Common Color Representation Methods and Image/Video Fundamentals

This article introduces the most common ways to represent colors, the basics of image sampling, and fundamental concepts of video processing.

1. Common color representation methods

1.1 Black‑white – A grayscale image can be described by a single value ranging from 0 (black) to 1 (white). Values between 0 and 1 represent various shades of gray.

1.2 RGB – Human eyes have three types of cone cells that are most sensitive to wavelengths around 560 nm (red), 530 nm (green) and 420 nm (blue). By recording the intensity of these three components, a color can be expressed as three numbers (R, G, B). Different standards (e.g., BT.601, BT.709, sRGB) define the exact chromaticities of the primaries and the white point.

1.3 YUV – YUV separates luminance (Y) from chrominance (U, V). Because the human visual system is more sensitive to luminance, Y can be stored with higher precision while U and V use less precision. The conversion formulas are:

Y = Kr * R + Kg * G + Kb * B
U = (B - Y) / (1 - Kb)
V = (R - Y) / (1 - Kr)

R, G, B and Y are in the range 0‑1; U, V are in –1‑1. Kr, Kg, Kb are constants defined by the chosen standard (e.g., BT.601, BT.709, BT.2020).

1.4 Optical‑electrical conversion (OETF/EOTF) – Describes how light intensity is mapped to electrical signals (OETF) and back (EOTF). For SDR video the reference is BT.1886; for HDR video the reference is BT.2100.

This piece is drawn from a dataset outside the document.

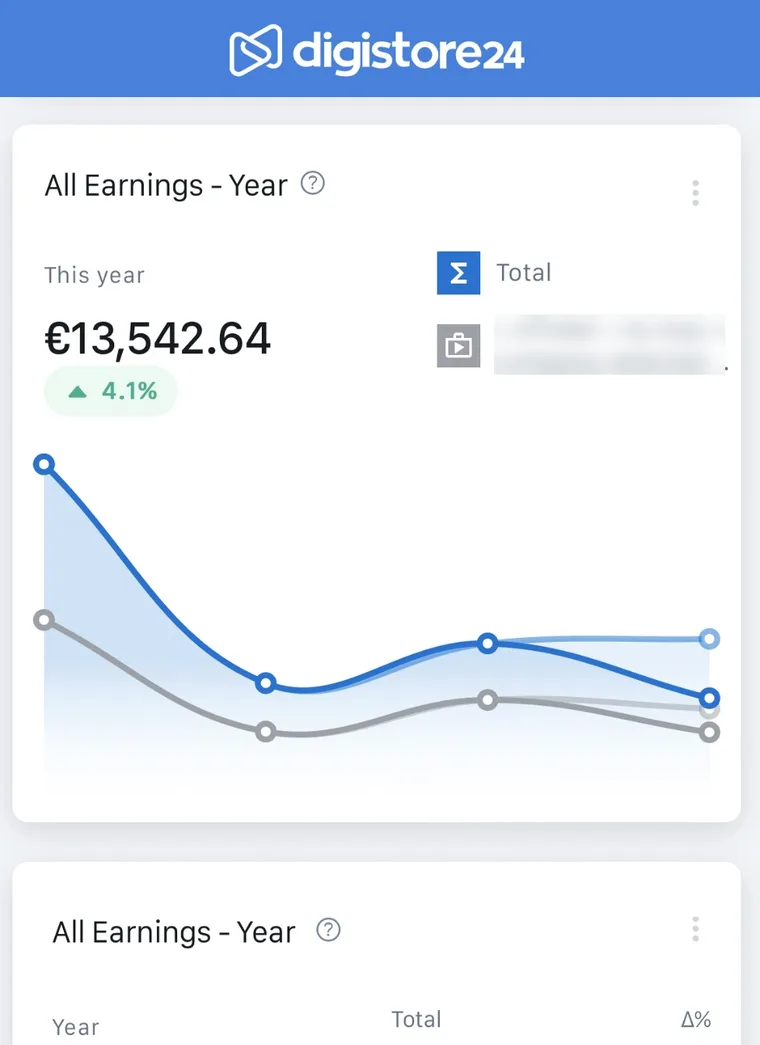Open help icon beside first All Earnings title

[313, 183]
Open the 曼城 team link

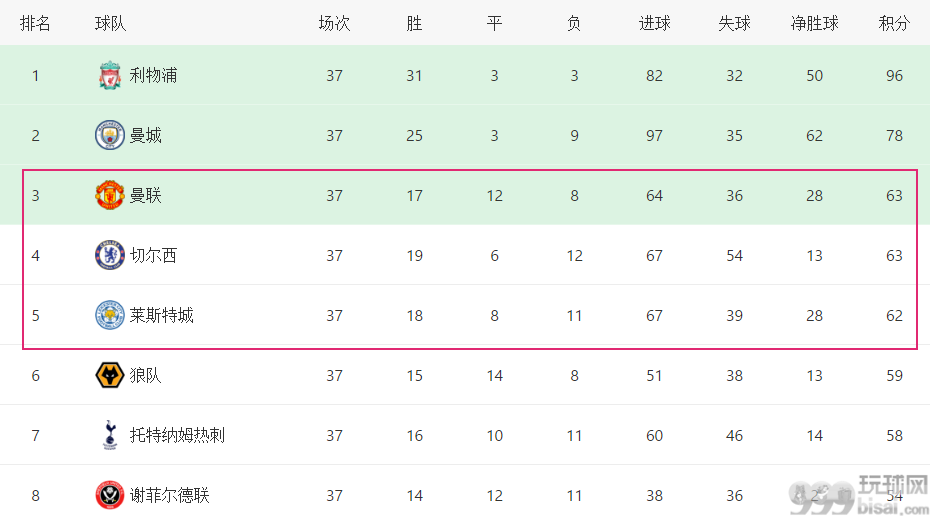coord(145,135)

1.5 Sampling precision (bit depth) – The number of bits used to store a sample determines how many distinct levels can be represented (e.g., 8 bit → 256 levels, 10 bit → 1024 levels). Higher bit depth provides finer gradations, especially important for HDR content.

2. Image basics

2.1 Resolution – Usually expressed in pixels (width × height). The perceived detail depends on the pixel density of the display.

2.2 Aspect ratio – The ratio of width to height. It may differ from the pixel aspect ratio; for example, DVD video often uses 720 × 480 pixels with a display aspect ratio of either 4:3 or 16:9.

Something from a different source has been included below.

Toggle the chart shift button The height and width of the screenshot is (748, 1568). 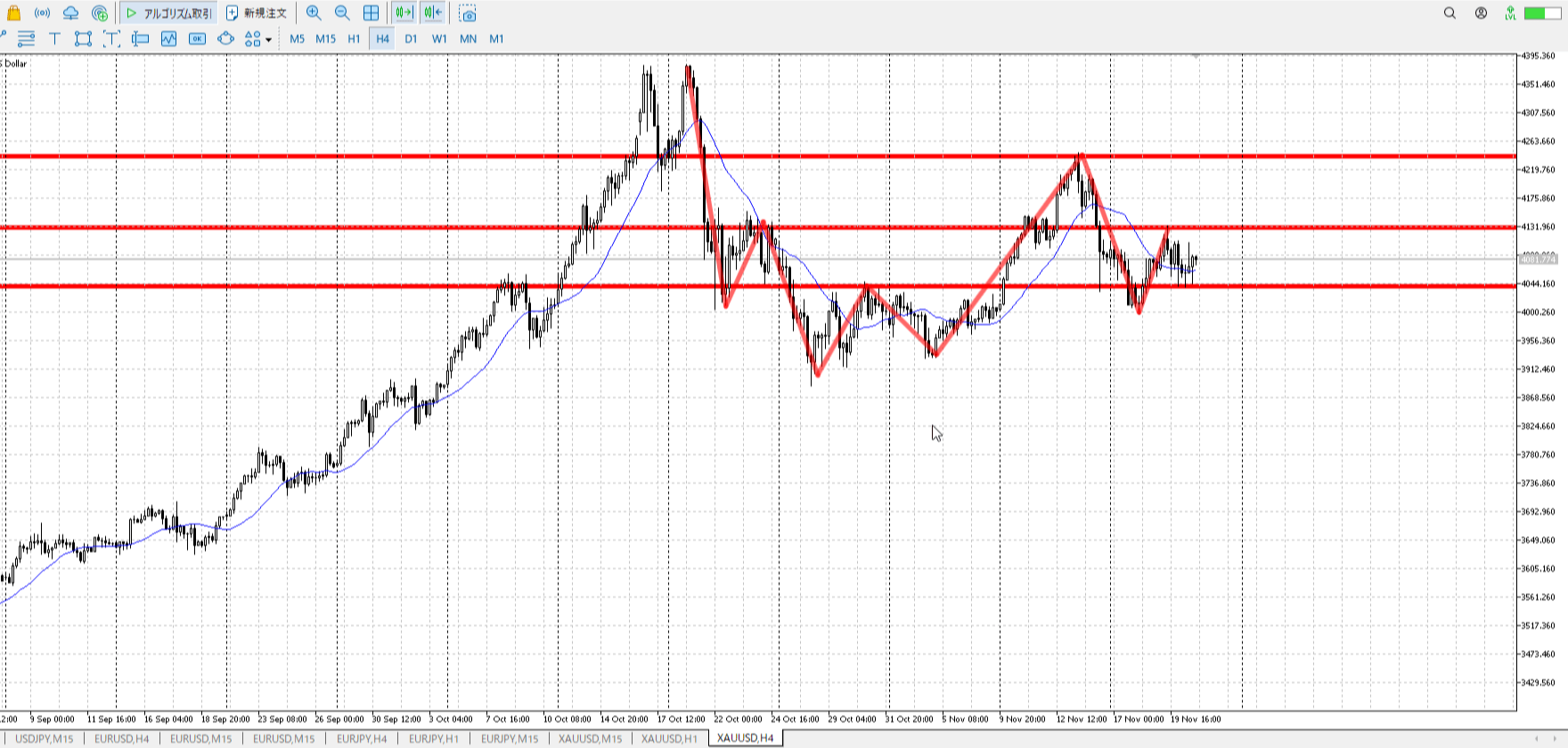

3. Storage formats (examples)

3.1 RGB – The most common format stores three 8‑bit values per pixel (R, G, B), i.e., 24 bits per pixel. Data are usually stored row‑by‑row:

RGB RGB RGB RGB
RGB RGB RGB RGB
RGB RGB RGB RGB
RGB RGB RGB RGB

Stride (row padding) may be added to align rows to a specific byte boundary.

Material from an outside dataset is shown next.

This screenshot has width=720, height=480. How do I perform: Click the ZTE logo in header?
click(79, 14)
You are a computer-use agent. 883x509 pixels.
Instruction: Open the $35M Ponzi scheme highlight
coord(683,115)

3.2 YUV420P (I420) – Stores all Y samples first, then all U samples, then all V samples. For a 4 × 4 image the layout is:

YYYY
YYYY
YYYY
YYYY
UUUU
UUUU
UUUU
UUUU
VVVV
VVVV
VVVV
VVVV

In the 4:2:0 subsampling, U and V have half the horizontal and vertical resolution, so the actual stored data become:

YYYY
YYYY
YYYY
YYYY
UU
UU
VV
VV

3.3 NV12 / NV21 – Similar to YUV420P but the chroma planes are interleaved. For NV12 the UV plane is stored as UVUV…, while NV21 stores VU pairs:

NV12:
YYYY
YYYY
YYYY
YYYY
UVUV
UVUV

NV21:
YYYY
YYYY
YYYY
YYYY
VUVU
VUVU

Stride handling is also required for these formats.

4. Video fundamentals

4.1 Frame rate – Measured in frames per second (FPS). It determines how many images are shown each second.

4.2 Video compression – Reduces the amount of data needed to store or transmit video. Typical pipelines include:

Color conversion to YUV and chroma subsampling (e.g., 4:2:0).

Spatial compression (e.g., intra‑frame coding like JPEG, using DCT).

Temporal compression (inter‑frame coding) that stores motion vectors and residuals.

For example, a 1280 × 720 frame stored as YUV420P uses 12 bits per pixel. At 30 FPS this amounts to roughly 40 MB per second, which motivates the use of sophisticated codecs (H.264, H.265, AV1, etc.).

The article also briefly touches on lossless vs. lossy compression, the role of discrete cosine transform in JPEG, and basic concepts such as motion estimation and block copying for reducing temporal redundancy.